Editor’s note: Beginning with this feature, through special arrangement with Grocery Headquarters
, we’ll present opportunities to discuss the subjects of GHQ’s monthly cover stories.

Retailers seeking the Holy Grail of differentiation need look no further than their store brand offerings, according to private label industry executives.

As Jeff Posner, executive vice president and chief procurement officer at Topco Associates, told
Grocery Headquarters for its November 2004 cover story, Private Label’s New Edge, “Increasingly, private label is viewed as the primary tool which differentiates
retailers from the competition while driving profitable sales. As more customers routinely purchase private label brands, consumers’ loyalty to these brands, and to the retailers
which provide them, will grow.”

High profile examples such as Trader Joe’s, Aldi, Whole Foods and others illustrate the power of store brands to attract shoppers and keep them coming back for more.

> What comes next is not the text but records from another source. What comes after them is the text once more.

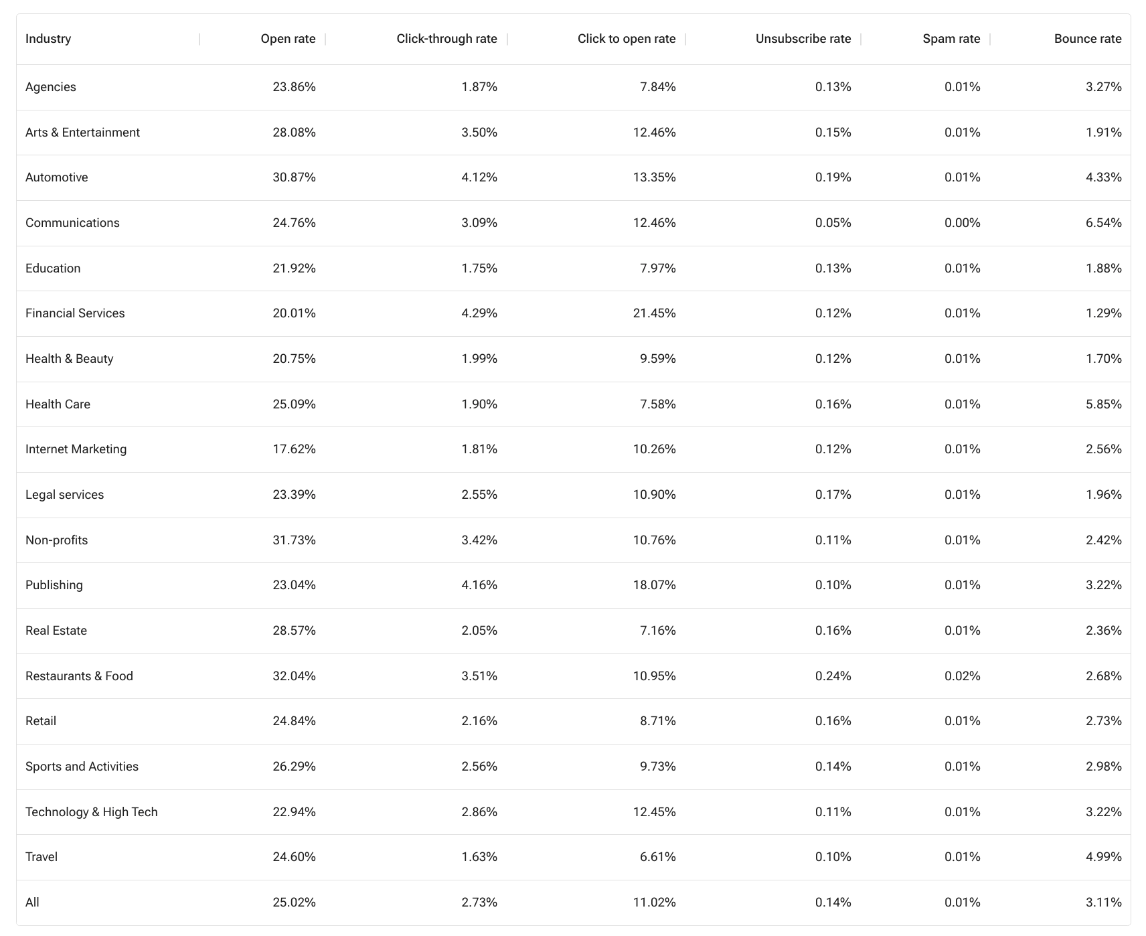Select the Agencies row label
The image size is (1146, 936).
point(51,87)
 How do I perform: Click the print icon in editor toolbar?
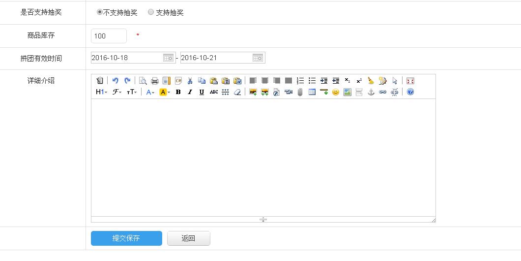click(x=154, y=81)
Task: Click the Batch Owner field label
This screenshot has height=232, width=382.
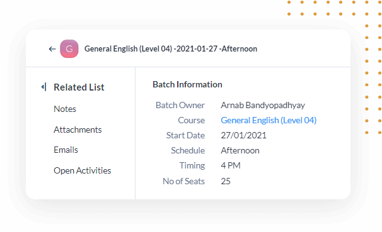Action: pyautogui.click(x=180, y=105)
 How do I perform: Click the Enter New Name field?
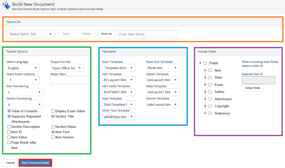click(147, 34)

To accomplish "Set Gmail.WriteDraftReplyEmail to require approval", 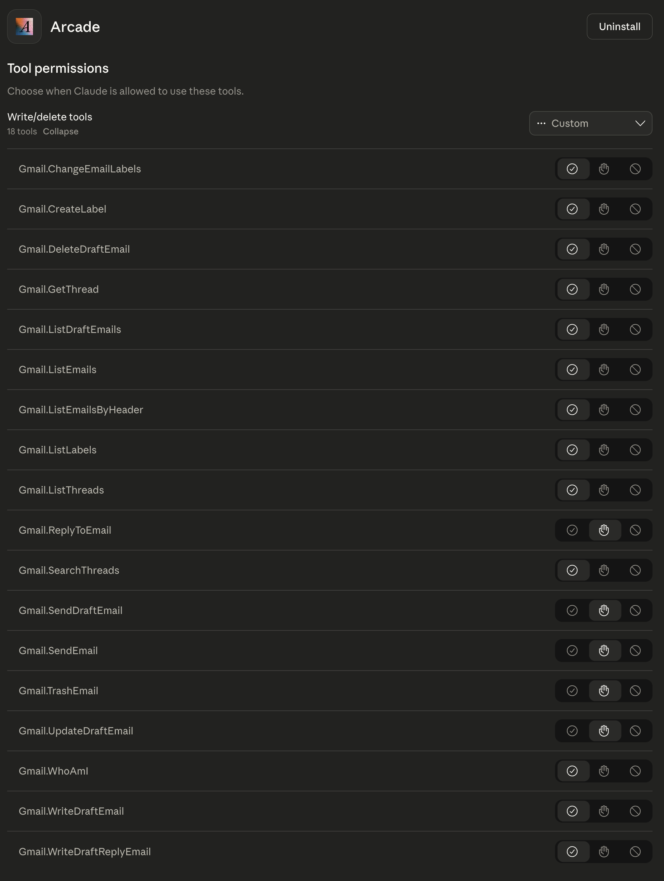I will (x=603, y=852).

According to the Private Label Manufacturers Association (PLMA), coming back for more is exactly what consumers are doing. In the supermarket channel, private label sales reached almost $43 billion in 2003. Store brand sales were up 2.2 percent between 2002 and 2003 while national brands grew 1.4 percent during the same period. PLMA estimates that for every new dollar generated in the supermarket channel last year, 23 cents came from store brands.

Perhaps, not surprisingly, many on the manufacturing side of the private label business believe retailers are holding back their own growth as they try to find the right promotional and merchandising balance between national and store brands.

Don Cacciola, marketing manager with Ferrania Imaging Technologies told Grocery Headquarters, “It is still a battle to get a buyer to think in terms of what he can do to grow his own brand. More retailers need to recognize that they have to treat the store brand the same as they would a national brand in terms of promotions and merchandising.”

Craig Espelien, general director of store brands and strategic sourcing at Supervalu, believes retailers can achieve growth by moving away from the traditional us versus them mentality when it comes to store and national brands. He recommends retailers build on the complementary nature of products and pair store and national brands together.

The Grocery Headquarters article provided the example of combining private label crackers with a promotion featuring a national brand soup.

“This offers consumers a brand solution and leverages the branded merchandising dollars to help drive private label sales in complementary categories,” said Supervalu’s Espelien.

Moderator’s Comment: Are retailers using their store brands to create a point of difference between their business
and competitors in the minds of consumers? For retailers who sell both national and store brands, what is the key to finding the right balance between the two?

Having recently toured some Aldi stores and spoken to some very happy customers, we find it hard to believe that many of these shoppers would be willing
to “trade up” to national brands even if the grocer gave them the option by stocking those items.